TASK: Scan the lines below and report each one containing "target" by copying it.

Records excerpted from a collection
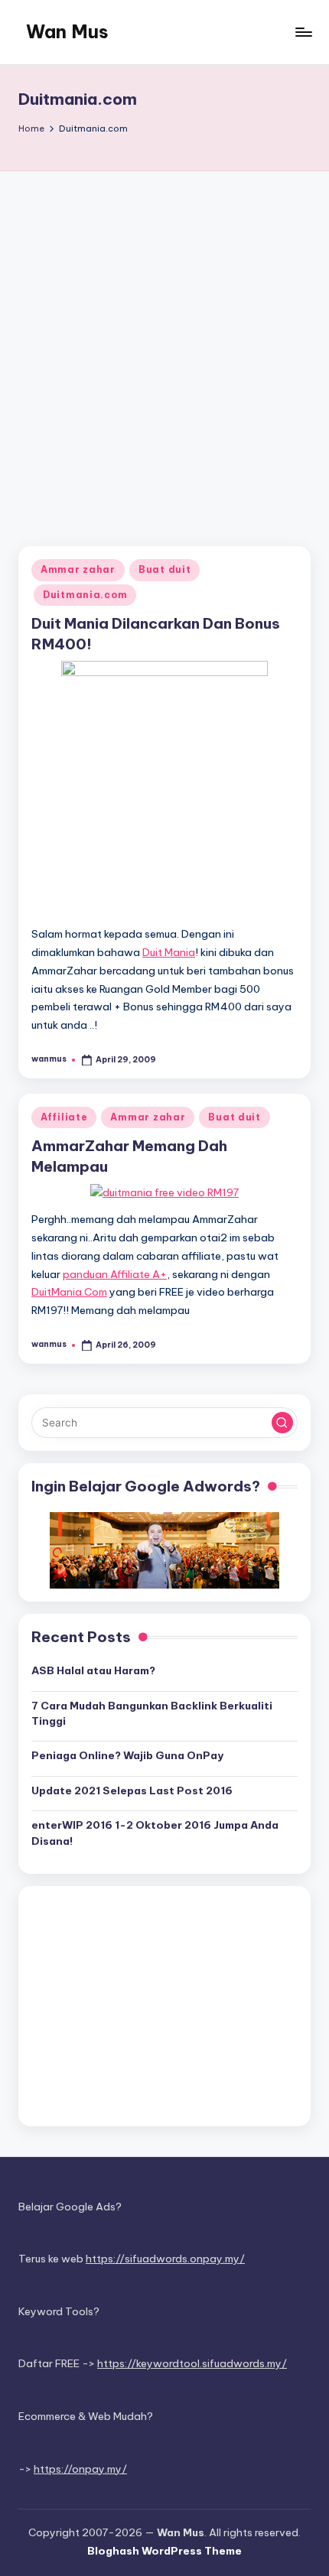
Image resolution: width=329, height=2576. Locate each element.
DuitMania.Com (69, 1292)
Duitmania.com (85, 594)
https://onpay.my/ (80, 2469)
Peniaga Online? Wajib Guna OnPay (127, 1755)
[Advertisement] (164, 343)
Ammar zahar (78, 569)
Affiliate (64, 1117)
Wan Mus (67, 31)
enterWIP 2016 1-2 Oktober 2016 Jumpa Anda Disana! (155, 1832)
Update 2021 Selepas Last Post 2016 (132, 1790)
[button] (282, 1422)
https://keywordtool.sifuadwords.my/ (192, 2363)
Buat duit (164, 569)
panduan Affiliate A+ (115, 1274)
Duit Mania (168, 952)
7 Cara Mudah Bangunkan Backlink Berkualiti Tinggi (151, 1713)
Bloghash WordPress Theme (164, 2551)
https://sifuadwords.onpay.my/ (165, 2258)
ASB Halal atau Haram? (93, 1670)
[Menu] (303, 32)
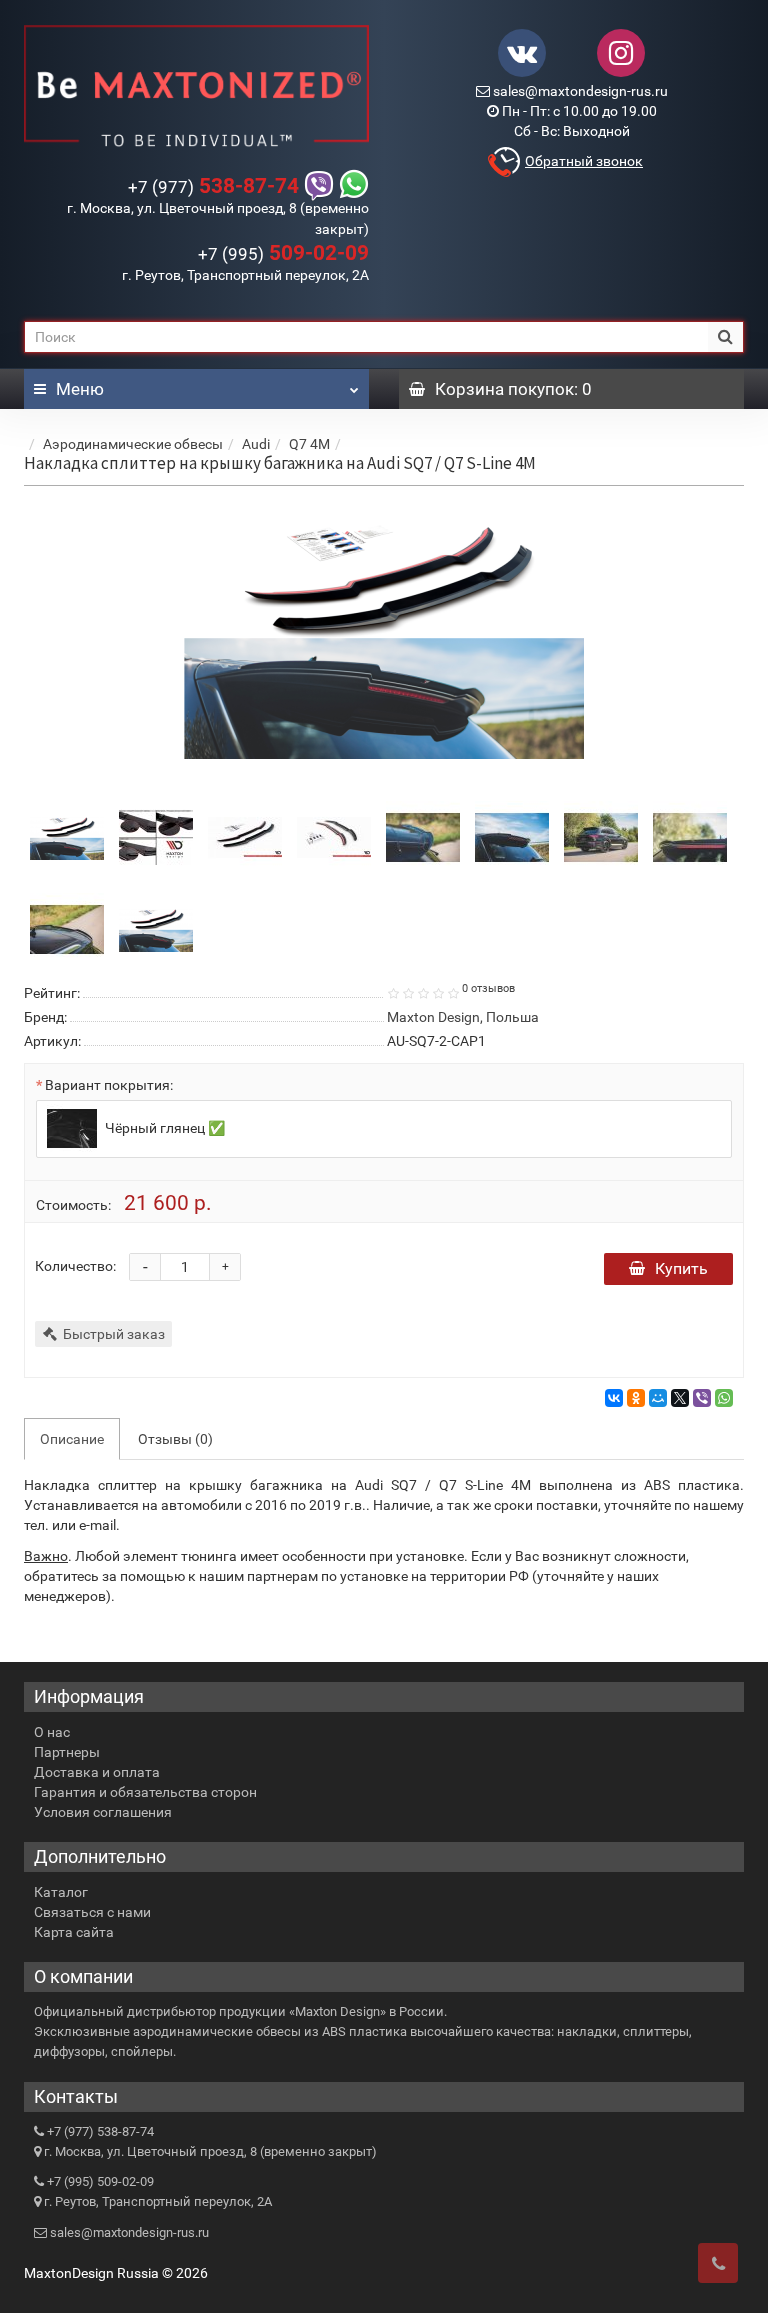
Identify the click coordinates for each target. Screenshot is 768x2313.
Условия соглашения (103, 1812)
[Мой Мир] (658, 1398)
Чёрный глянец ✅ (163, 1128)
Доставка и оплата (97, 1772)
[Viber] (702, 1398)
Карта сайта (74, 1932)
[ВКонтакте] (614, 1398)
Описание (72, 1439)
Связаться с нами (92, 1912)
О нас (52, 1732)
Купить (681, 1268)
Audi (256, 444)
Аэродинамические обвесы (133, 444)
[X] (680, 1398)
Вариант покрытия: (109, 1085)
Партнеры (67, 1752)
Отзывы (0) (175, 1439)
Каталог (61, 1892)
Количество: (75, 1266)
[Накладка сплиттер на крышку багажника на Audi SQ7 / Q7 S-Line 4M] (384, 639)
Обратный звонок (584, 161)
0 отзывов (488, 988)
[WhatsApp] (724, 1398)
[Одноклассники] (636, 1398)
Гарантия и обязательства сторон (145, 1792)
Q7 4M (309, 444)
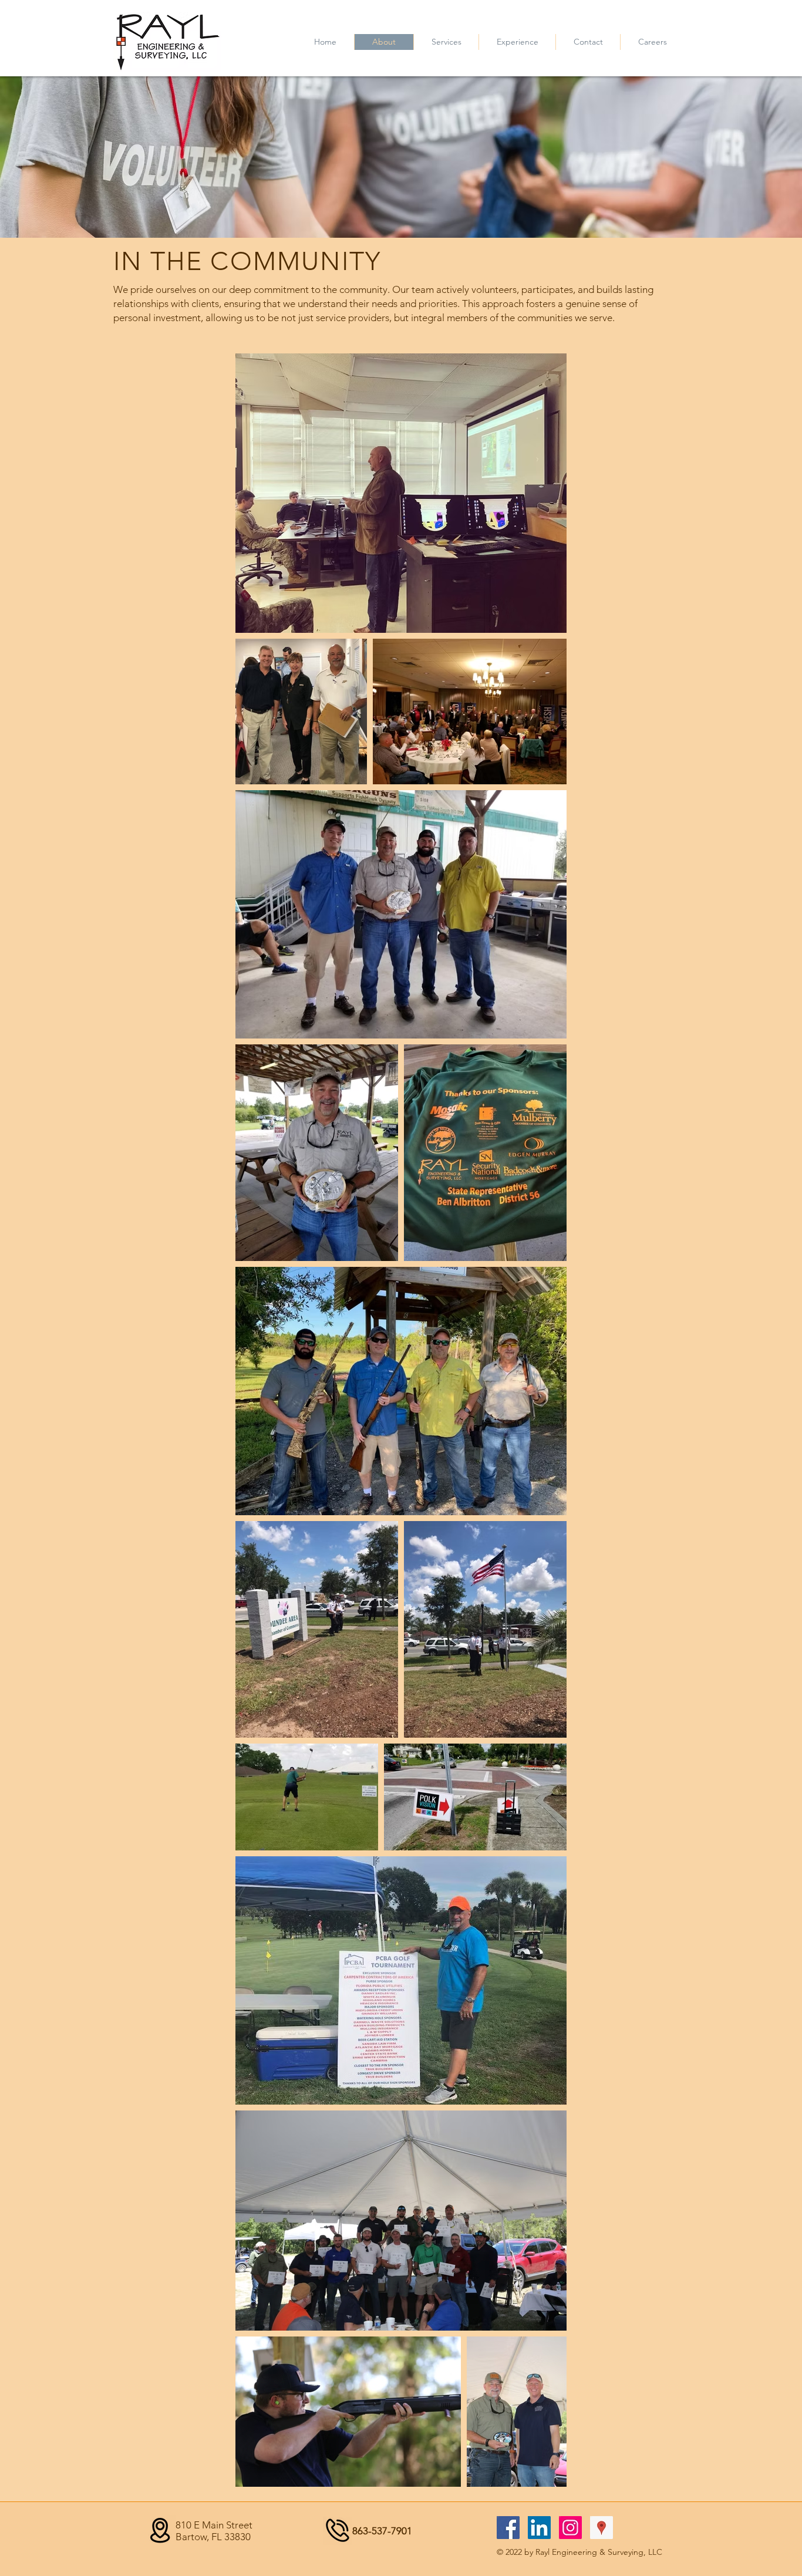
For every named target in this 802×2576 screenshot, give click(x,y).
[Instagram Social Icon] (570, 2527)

ANSWER AREA:
Identify the click coordinates for each target. Screenshot is 768x2313.
For every named target in this 802×2576 screenshot, give click(x,y).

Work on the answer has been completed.